Das Comeback der Künstlichen Intelligenz ist insbesondere auf die Erfolge des sogenannten Deep Learning zurückzuführen. Dies sind neuronale Netze, wie sie mindestens seit den 1960er Jahren mathematisch untersucht wurden. In den letzten Jahren haben einige methodische Fortschritte, sowie die Verfügbarkeit von Massendaten und Rechenpower zum Trainieren dieser Netze dazu geführt, dass wir mittels neuronaler Netze enorme Fortschritte in der statistischen Signalverarbeitung machen konnten. Dazu zählen insbesondere die Erkennung von gesprochener Sprache, Objekterkennung in komplexen visuellen Szenen und Textverarbeitung. Die wachsende Vernetzung und nahezu unlimitierte Rechenleistung in der Cloud schaffen die Grundlage für neue Dienste und Services.
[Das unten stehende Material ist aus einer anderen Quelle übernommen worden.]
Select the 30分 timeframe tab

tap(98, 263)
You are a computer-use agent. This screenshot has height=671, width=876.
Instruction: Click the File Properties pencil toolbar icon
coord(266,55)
Wie können Unternehmen von KI profitieren?
Die Methoden der Künstlichen Intelligenz und des Maschinellen Lernens finden im Zuge der digitalen Transformation immer mehr den Weg in die Unternehmen. Denn Machine Learning bietet sich besonders für die Analyse großer Datenmengen an. Anhand von Trainings- und Betriebsdaten können IT-Systeme eigenständig wiederkehrende Muster erkennen. Die Erkennung von komplexen Mustern ist Teil von nahezu allen heutigen Anwendungen des Maschinellen Lernens. Das große Potential der Künstlichen Intelligenz für Unternehmen liegt ganz klar in der Automatisierung sowie in der Personalisierung von Produkten und Kundenansprachen. Die selbstfahrenden Autos sind ein sehr sichtbares Beispiel für Automatisierung, wie sie vor nur einigen Jahren undenkbar war. Die Schnittstelle vom Unternehmen zum Endkunden wird zukünftig auch stark von Künstlicher Intelligenz geprägt sein. Die Chatbots sind hier nur ein Beispiel für neue sprachbasierte Schnittstellen. Ein großes Thema wird auch die Archivierung und IT-seitige Aktivierung von Wissen sein, das sich über die Jahre in einem Unternehmen angesammelt hat und meist nur implizit in den Köpfen einiger weniger – und oft bald in den Ruhestand wechselnder Mitarbeiter – existiert.
Wenn von KI die Rede ist, nennt man insbesondere US-amerikanische Unternehmen wie Google und Facebook als Vorreiter. Wie sieht es in Deutschland aus?
Zunächst einmal ist festzuhalten, dass deutsche Forscher in diesem Bereich zur Weltspitze gehören und unsere Studierenden an den Universitäten und Fachhochschulen eine gute Bildung und Ausbildung erhalten, um hier ganz vorne dabei zu sein. Die Voraussetzungen für deutsche Unternehmen sind diesbezüglich gut.
Während die US-Unternehmen stark im B2C-Bereich Dienste anbieten, so sind in Deutschland weit mehr Unternehmen im B2B-Bereich tätig. Deutschland hat hier ein unglaubliches Potenzial und zahlreiche mittelständische Unternehmen, die in ihren jeweiligen Nischen führend sind. Die deutschen Unternehmen müssen natürlich die Schnittstelle zum Kunden gegen die US-amerikanischen Digitalunternehmen verteidigen und darüber hinaus die besonderen Stärken beispielsweise im B2B-Bereich nutzen und ausbauen. Darüber hinaus sollten sie etwas mutiger werden und nicht aus Angst vor einem Scheitern in Schockstarre verfallen.
Dazu gehört insbesondere, im Bereich KI eigene Kompetenzen aufzubauen und eine solche Schlüsseltechnologie nicht komplett an beispielsweise US-amerikanische Dienstanbieter auszulagern. Wenn wir Umsetzungsfreude, den Drang zur Präzision und US-amerikanische Geschwindigkeit kombinieren, dann wird Deutschland eine glänzende wirtschaftliche Zukunft haben. An der jungen Generation wird es nicht scheitern.